I consiglieri Francesco Prospero e Vincenzo Suriani, all’opposizione dell’attuale giunta Menna ed esponenti di Fratelli D’Italia, hanno presentato la proposta di adesione alle richieste dei cinque comuni dell’amministrazione vastese, arrivata ultima ad esprimersi mentre ci si poteva aspettare che facesse sentire la sua voce (da socio di maggioranza). Perché il socio di maggioranza si è espressa solo a settembre, dopo che praticamente tutti gli altri comuni soci fondatori si erano espressi, e che in questi mesi la voce istoniense non sia stata la prima a farsi sentire nel dibattito è già una domanda che può sorgere spontanea. Ma si può, e si deve, andare oltre. Il Consiglio Comunale, oltre due mesi dopo la conferenza stampa di altri comuni e i loro voti nelle rispettive assise civiche, ha respinto a maggioranza la proposta di Prospero e Suriani e votato per un’immediata trasformazione del consorzio in società. In una nota inviata alla stampa la maggioranza Menna ha affermato che la proposta, portata nell’aula Vennitti da Prospero e Suriani ma prima ancora espressa da ben cinque amministrazioni comunali, porterebbe “all’amaro risultato di sciogliere il Civeta e consegnarlo gratuitamente ad altri territori ed interessi”. Perché? L’interrogativo sorge più che immediato. La storia del Consorzio, le difficoltà anche economiche e le controversie su crediti vantati nei confronti di alcuni Comuni, sono storia del vastese. Che una trasformazione societaria ha necessità di tempi, riflessioni e opportune analisi ed approfondimenti dovrebbe essere materia per Monsieur La Palisse. La gestione del consorzio, tra l’altro, è commissariata da diversi anni e non sono più le amministrazioni comunali socie ad esserne protagonista. Il consorzio ha trent’anni di vita e di fronte ad almeno 360 mesi cosa sono alcuni in più?  

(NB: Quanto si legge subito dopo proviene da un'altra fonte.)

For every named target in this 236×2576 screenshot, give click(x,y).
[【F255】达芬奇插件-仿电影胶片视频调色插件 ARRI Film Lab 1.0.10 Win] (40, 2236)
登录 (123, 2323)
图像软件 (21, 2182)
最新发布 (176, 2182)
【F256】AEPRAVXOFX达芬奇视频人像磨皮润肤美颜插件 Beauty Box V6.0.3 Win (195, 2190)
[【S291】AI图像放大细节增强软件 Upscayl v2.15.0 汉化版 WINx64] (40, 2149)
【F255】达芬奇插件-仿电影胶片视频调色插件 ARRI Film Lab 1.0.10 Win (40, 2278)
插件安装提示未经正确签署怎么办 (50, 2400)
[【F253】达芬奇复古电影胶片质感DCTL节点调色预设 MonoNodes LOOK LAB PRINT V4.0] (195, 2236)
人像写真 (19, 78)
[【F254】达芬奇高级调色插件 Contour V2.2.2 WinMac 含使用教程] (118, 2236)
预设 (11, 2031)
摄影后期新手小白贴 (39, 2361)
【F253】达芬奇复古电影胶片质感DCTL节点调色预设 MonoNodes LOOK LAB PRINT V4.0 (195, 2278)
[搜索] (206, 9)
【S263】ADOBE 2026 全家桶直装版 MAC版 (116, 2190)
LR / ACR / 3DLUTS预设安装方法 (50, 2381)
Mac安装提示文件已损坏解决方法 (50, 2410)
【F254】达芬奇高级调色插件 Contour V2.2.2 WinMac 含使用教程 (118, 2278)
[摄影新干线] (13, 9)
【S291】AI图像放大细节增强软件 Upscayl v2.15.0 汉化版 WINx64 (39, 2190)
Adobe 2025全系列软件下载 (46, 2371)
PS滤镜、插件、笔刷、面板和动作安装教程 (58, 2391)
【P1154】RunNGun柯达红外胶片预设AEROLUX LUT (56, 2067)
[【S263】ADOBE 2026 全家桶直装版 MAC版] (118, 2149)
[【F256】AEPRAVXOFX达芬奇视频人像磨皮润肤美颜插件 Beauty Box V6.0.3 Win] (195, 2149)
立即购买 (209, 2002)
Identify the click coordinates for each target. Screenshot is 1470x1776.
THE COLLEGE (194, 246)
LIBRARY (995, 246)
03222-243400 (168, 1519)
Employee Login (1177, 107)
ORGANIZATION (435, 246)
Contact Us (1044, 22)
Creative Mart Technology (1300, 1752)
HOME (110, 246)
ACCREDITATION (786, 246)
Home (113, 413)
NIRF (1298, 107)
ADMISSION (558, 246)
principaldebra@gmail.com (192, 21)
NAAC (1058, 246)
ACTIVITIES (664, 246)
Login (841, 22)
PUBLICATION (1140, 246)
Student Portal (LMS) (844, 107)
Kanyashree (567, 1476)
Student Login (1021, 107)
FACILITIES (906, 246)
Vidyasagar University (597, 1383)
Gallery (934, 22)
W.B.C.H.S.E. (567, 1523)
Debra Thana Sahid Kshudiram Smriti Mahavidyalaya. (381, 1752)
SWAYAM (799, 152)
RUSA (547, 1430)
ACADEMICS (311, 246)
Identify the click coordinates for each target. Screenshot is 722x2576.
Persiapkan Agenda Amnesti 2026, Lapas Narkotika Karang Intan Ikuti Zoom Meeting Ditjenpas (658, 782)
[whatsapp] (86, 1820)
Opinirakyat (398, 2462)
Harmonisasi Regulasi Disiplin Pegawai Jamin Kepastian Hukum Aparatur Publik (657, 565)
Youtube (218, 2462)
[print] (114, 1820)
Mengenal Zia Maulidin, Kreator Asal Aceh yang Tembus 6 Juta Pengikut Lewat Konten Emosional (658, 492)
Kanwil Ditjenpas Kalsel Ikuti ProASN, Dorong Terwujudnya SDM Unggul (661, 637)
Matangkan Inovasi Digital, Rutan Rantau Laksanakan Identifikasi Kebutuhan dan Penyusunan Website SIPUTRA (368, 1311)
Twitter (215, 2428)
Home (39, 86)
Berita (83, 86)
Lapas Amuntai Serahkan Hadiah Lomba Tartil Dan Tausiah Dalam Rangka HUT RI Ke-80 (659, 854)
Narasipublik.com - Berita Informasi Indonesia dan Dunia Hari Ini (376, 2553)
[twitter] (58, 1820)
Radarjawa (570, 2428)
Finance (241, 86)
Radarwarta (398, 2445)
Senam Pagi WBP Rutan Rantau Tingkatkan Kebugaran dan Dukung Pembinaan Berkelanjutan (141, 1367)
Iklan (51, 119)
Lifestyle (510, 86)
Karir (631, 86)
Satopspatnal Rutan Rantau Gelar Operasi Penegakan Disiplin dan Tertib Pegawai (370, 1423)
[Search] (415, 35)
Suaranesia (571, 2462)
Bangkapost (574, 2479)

I cinque sindaci, così come i consiglieri vastesi di Fratelli D’Italia, chiedono «di disporre preliminarmente di tutte le informazioni e i dati finanziaria ed economico-patrimoniali» per «operare nella massima trasparenza e secondo i principi di prudenza e correttezza». Ora, come può questo nuocere ad un territorio? Come può svenderlo? Parlare di «consegna gratuita», come appunto una sorta di svendita degli interessi, alla luce della storia di anni recenti finiti nel mirino della magistratura (leggasi gestione a privati della cosiddetta «terza vasca»), all’epoca della giunta regionale D’Alfonso, e di tanti capitoli della storia meno recente del consorzio sinceramente ci appare incomprensibile. Secondo i sostenitori di Menna ben cinque sindaci vogliono consegnare gratuitamente questo territorio ad altri? Non starebbero quindi tutelando l’interesse dei propri cittadini e non starebbero difendendo il territorio? Chiedere di conoscere la situazione economico-finanziaria e valutarla attentamente, anche con l’aiuto di professionisti, e ancora più attentamente valutare il futuro assetto giuridico è non tutelare gli interessi del territorio e dei cittadini? Tutto questo perché sono stati chiesti tempi adeguati e una proroga di una trentennale vita? E, se così fosse, come è possibile che il commissario straordinario ha accolto la proposta delle cinque amministrazioni e nelle prossime ore il verbale della proroga verrà firmato di fronte un notaio?